Monday, January 27, 2020

NYC Apartment Building Sales Plunge After Rent Rules Dent Values

Bloomberg, 27-Jan-20
By Oshrat Carmiel


Sales of New York City apartment buildings tumbled to near-decade lows last year, after new rent rules scared investors away from properties with regulated units.




By every measure, it was a terrible 2019 for those in the business of owning and selling multifamily properties. The dollar value of purchases across all boroughs fell 40% from the prior year to $6.91 billion, the lowest total since 2011, according to a report by brokerage Ariel Property Advisors. There were 290 multifamily deals -- a 36% decline, and the first year with fewer than 300 transactions in records dating to 2010.


Apartments fell out of favor for investors last year as they digested New York’s new rent law, which governs about 1 million apartments in the city.

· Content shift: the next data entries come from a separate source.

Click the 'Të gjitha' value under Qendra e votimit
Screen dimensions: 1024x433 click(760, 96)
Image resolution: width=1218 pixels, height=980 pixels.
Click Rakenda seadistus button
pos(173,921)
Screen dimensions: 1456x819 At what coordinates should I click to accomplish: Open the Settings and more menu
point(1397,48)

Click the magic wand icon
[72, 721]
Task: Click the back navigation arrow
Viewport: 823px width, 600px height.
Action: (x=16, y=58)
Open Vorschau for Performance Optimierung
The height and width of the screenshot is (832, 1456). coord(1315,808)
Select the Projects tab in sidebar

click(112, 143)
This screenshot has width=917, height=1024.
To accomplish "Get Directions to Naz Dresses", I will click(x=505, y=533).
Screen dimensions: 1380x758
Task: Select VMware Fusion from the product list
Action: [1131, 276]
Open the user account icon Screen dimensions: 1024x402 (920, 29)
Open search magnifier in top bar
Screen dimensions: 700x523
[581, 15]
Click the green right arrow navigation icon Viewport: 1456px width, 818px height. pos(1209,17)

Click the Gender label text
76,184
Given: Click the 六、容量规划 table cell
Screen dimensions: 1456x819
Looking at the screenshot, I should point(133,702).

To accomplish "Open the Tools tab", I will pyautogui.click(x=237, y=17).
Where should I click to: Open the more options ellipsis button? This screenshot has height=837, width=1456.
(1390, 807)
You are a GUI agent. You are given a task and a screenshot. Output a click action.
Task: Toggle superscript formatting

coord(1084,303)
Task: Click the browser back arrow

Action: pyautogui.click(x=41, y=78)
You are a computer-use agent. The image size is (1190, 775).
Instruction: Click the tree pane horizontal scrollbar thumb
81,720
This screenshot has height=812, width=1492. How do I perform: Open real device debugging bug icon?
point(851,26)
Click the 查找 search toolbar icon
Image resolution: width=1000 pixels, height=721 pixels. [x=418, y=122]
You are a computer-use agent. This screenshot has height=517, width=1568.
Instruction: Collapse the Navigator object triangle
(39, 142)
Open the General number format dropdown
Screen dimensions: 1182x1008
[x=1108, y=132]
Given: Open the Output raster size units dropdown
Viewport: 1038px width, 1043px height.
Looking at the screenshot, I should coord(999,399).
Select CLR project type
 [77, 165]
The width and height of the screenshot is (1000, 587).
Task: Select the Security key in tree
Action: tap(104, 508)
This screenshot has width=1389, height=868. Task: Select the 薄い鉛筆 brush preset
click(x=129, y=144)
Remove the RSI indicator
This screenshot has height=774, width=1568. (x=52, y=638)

The overhaul took direct aim at landlords’ income by making it almost impossible to raise rents, remove units from state regulation or even recoup the costs of capital improvements. In doing so, it upended a basic tenet of apartment investing: that spending on renovations could bring higher returns.


“The fact that there’s no correlation between the amount you put into a building and the amount of rent you can charge has completely shifted investment interest in rent-stabilized buildings,” Shimon Shkury, president of Ariel, said in an interview.


In Manhattan, south of East 96th Street and West 110th, investors steered toward non-regulated units, and paid up for them. More than 60% of the units that changed hands last year were market rate, according to the report. Buyers paid an average of $758,217 per apartment, up 14% from 2018.


Investors who did acquire rent-regulated properties demanded lower prices. In Queens, where about 67% of the units sold were under rent regulation, prices fell 7.7% to $276,261 per apartment. And in the Bronx, the average sale price per unit was $171,855, down from $185,006 in 2018.


Buyers of properties subject to the new rules “expect to get a higher yield on day one,” Shkury said.